Windsor, planta 21

 


 

Yo trabajé durante casi tres años en el edificio Windsor. La mayor parte de ellos, en la planta 21. Por aquel entonces era la sede de Arthur Andersen, donde inicié mi carrera profesional (primero como auditor de cuentas y luego como abogado). Arthur Andersen ya no existe (cayó desintegrada, como recordarán algunos lectores, tras amparar uno de sus auditores el maquillaje de las cuentas de la empresa norteamericana Enron, que luego daría desafortunadamente en quiebra). Y el edificio Windsor, desde el pasado domingo, también es historia. Uno siente que de pronto se ha borrado una parte de su pasado, una parte en mi caso más corta que la de otros (muchos miles de jóvenes profesionales españoles pasaron por esa firma y ese edificio). Y resulta inevitable evocarla, aunque sea en unas líneas. No sé si podré representar a los demás, pero me permitiré intentarlo.

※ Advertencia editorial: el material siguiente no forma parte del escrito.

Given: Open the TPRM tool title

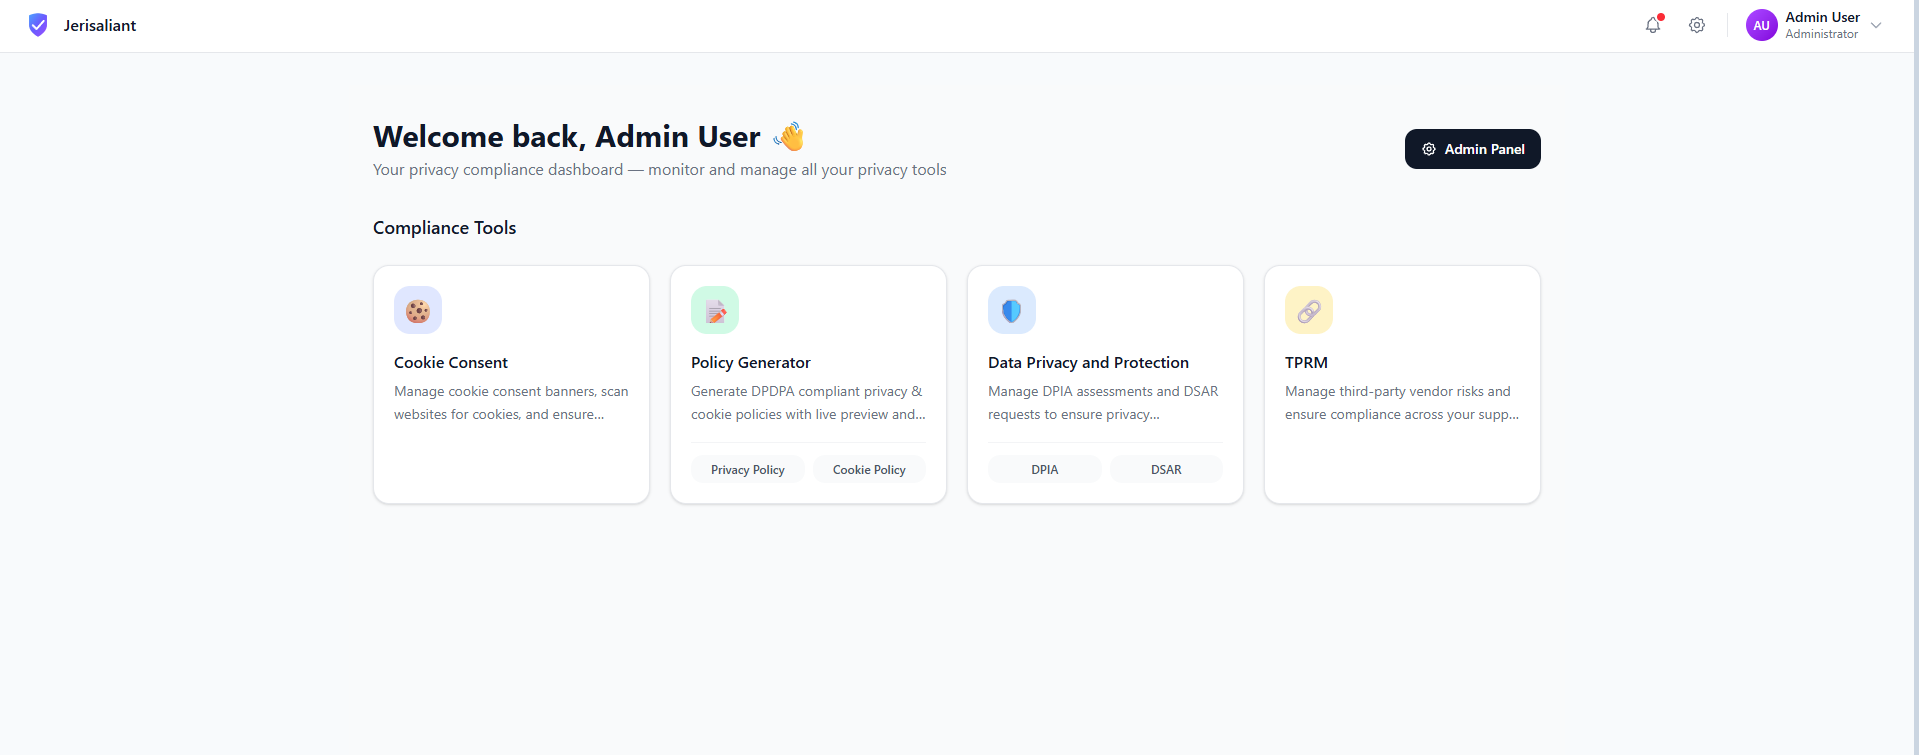Looking at the screenshot, I should pos(1306,362).
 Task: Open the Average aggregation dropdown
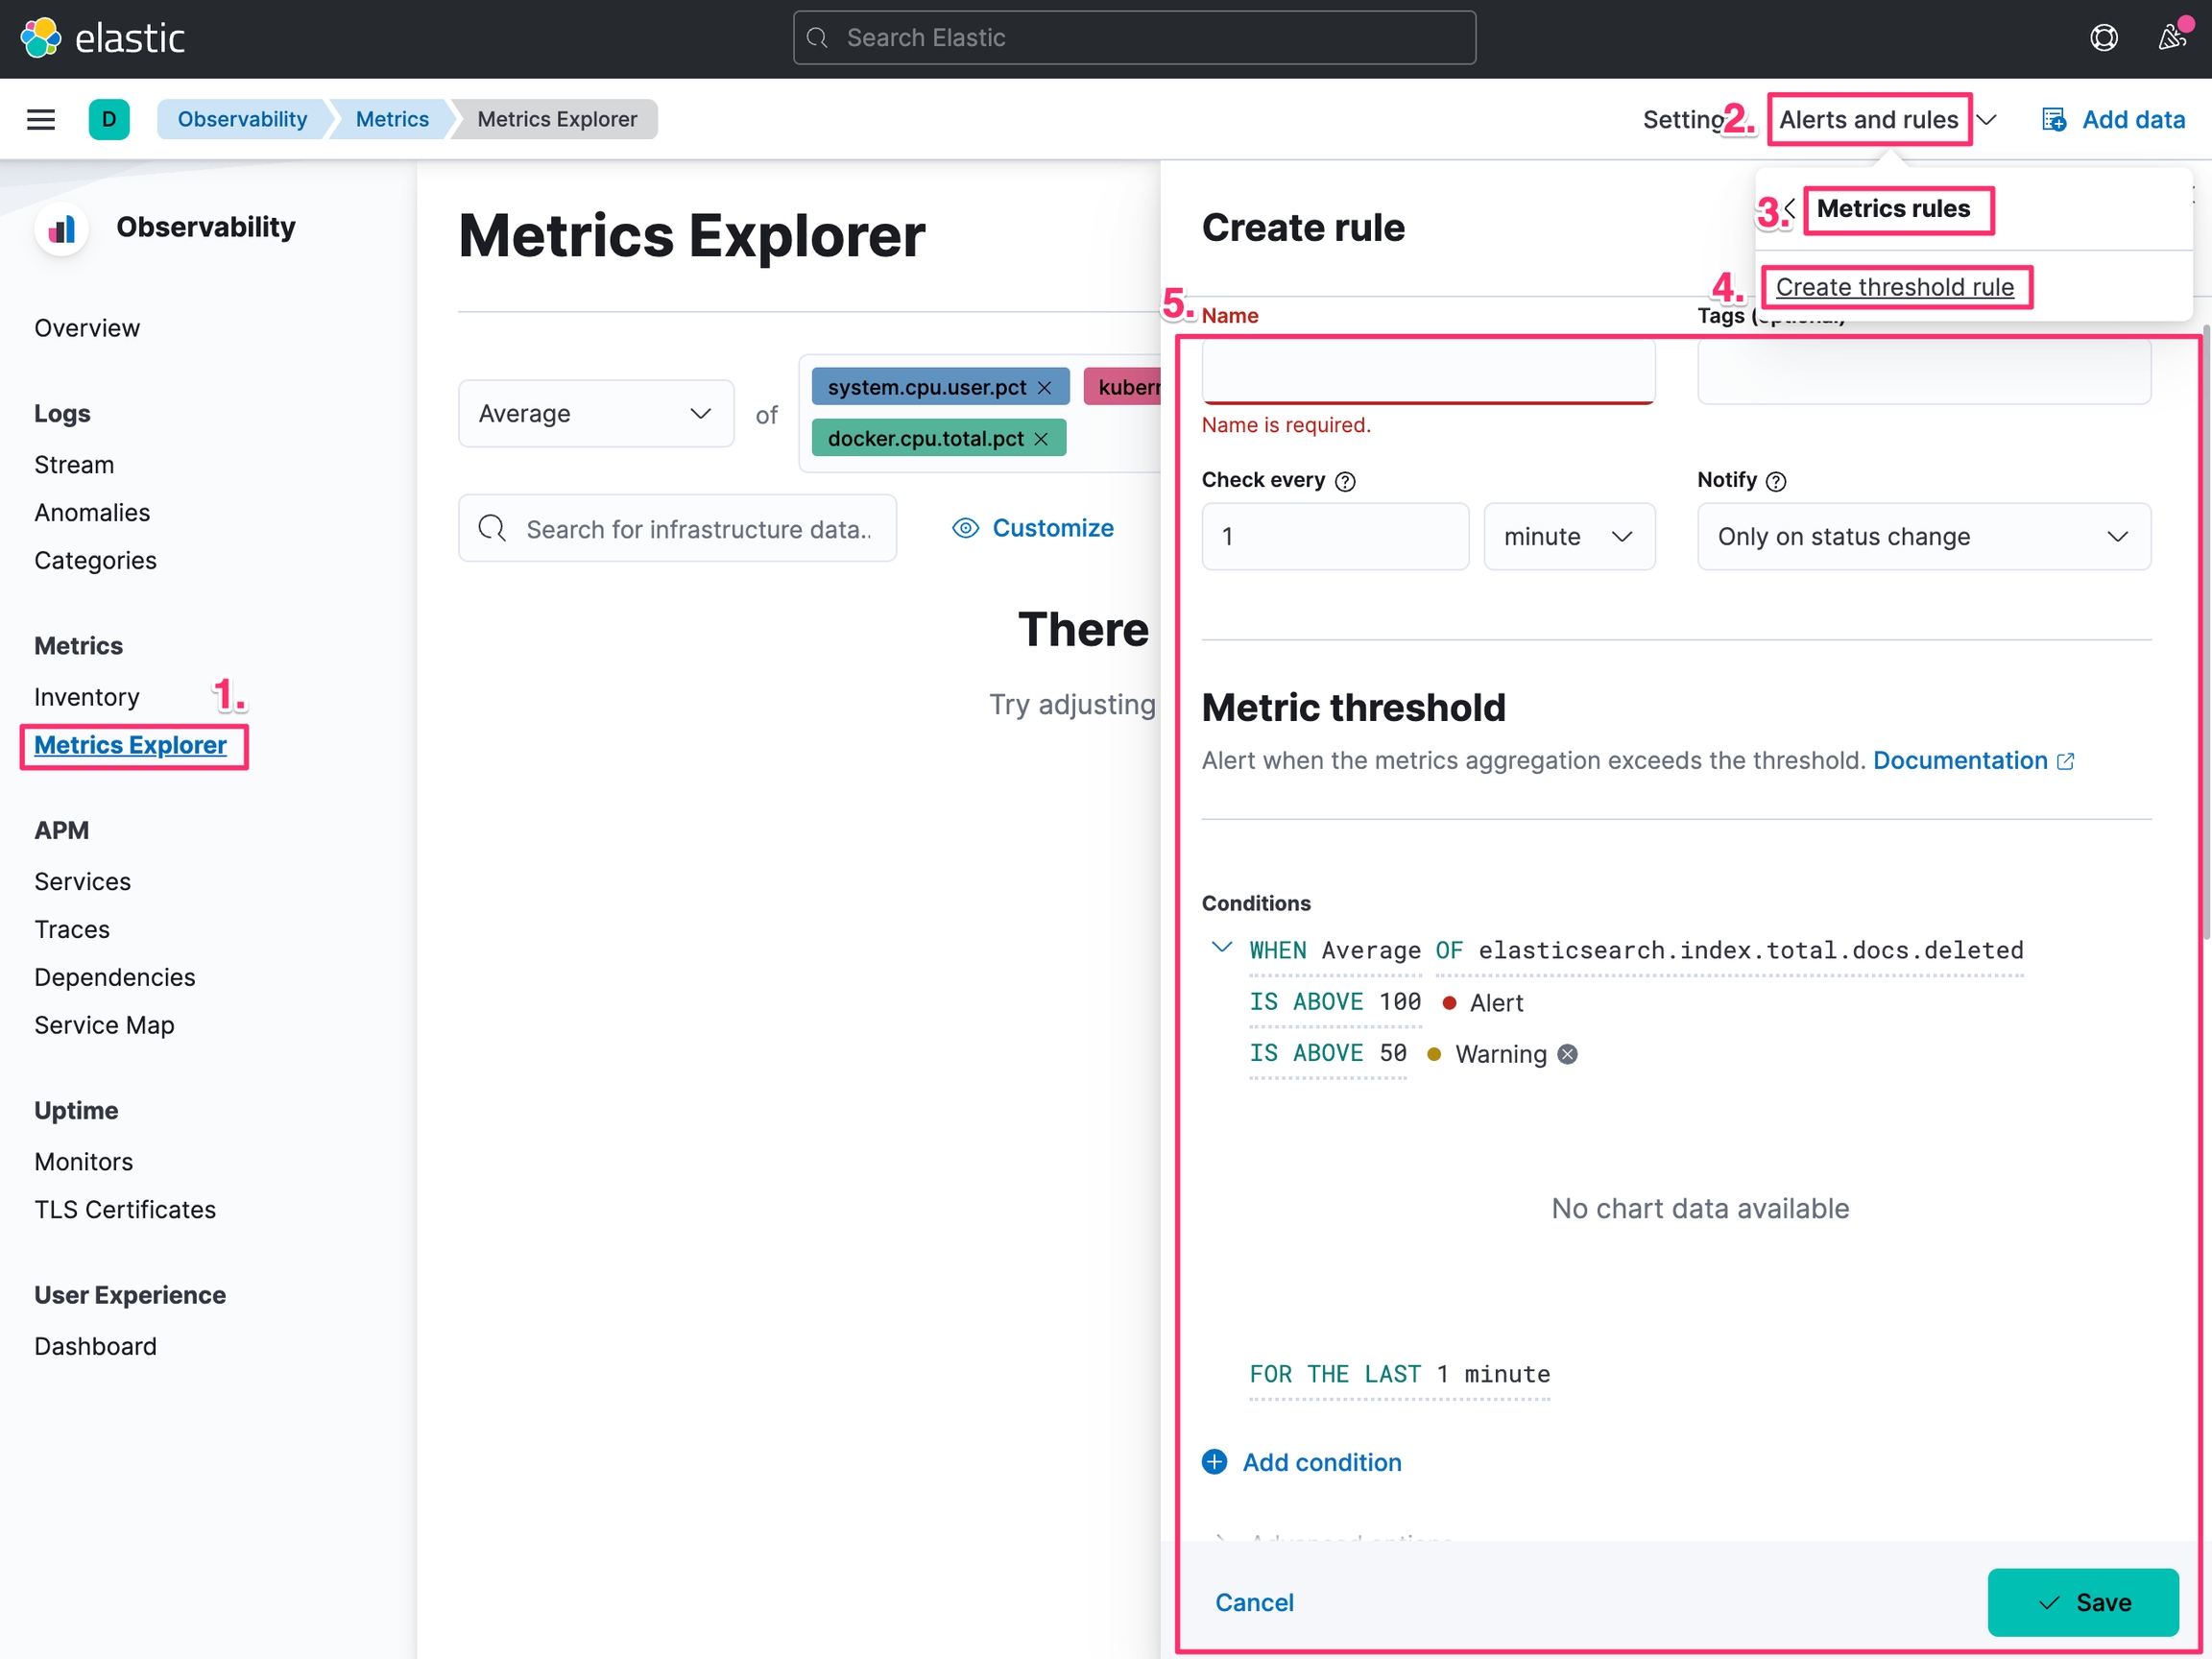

Para los que trabajábamos en él, el Windsor era un edificio que provocaba sentimientos encontrados. A veces lo odiábamos, sin paliativos, porque en él pasábamos muchas horas, bregando con un trabajo duro y a veces más que tenso, y porque en sus entrañas había demasiadas salas sin ventanas donde uno se sentía como un prisionero o como un galeote bajo la cubierta de la galera. Pero también acabábamos cogiéndole cariño, porque durante los años que cada uno pasó allí, fue más nuestro hogar que ningún otro sitio, incluida nuestra presunta casa (al menos, si había que medirlo por el tiempo que vivíamos en uno u otro lugar). Y cuando uno medraba un poco en la organización, le daban un despacho con ventana, lo que le permitía disfrutar de una fastuosa vista de Madrid. Especialmente buena fue la que nos tocó a mí y a mi compañero José Ignacio García, con el que compartí el despacho de la esquina noroeste de la planta 21 de la torre. Al atardecer, el espectáculo que se desataba más allá de los cristales, con la sierra de Guadarrama de fondo (y hago notar que el atardecer siempre nos sorprendía allí, en invierno y en verano) era tan impresionante que la gente se venía a nuestro despacho para contemplarlo. Aprovechábamos así para hacer una poética pausa, dentro del prosaico ajetreo diario de los jóvenes profesionales atrapados en las tripas de la bestia financiera de Madrid que todos, con mayor o menor vocación, éramos.

Todo eso ya no es, ni será más que un puñado de escenas cosidas en el tejido frágil de nuestra memoria. Nadie más volverá a ver atardecer desde la planta 21 del Windsor. Nadie más dejará allí su piel para mantener limpio y engrasado el flujo económico de la City madrileña, ni se parará a soñar en momentos insospechados que podría haber sido o aún ser otra cosa.

En términos objetivos (si es que uno puede serlo respecto de su propia historia), me atrevo a decir que el Windsor era un edificio meritorio, pero mejorable. No sólo en sus sistemas contraincendios, como los hechos han demostrado tristemente, sino también en su habitabilidad. Algunas de sus soluciones estéticas (como esos cristales que cambiaban de color, o su estructura de prisma compacto) iban en detrimento de su habitabilidad (principalmente, porque disminuían el acceso de la luz natural al interior). Pero cuando las cosas desaparecen, hay que saber ser generoso con ellas. Sirvió durante treinta años. Nos cobijó del frío, del calor, incluso de la soledad de enfrentar las primeras responsabilidades de la vida a los muchos jóvenes que por allí pasamos. Guardemos pues su recuerdo, y descanse en paz.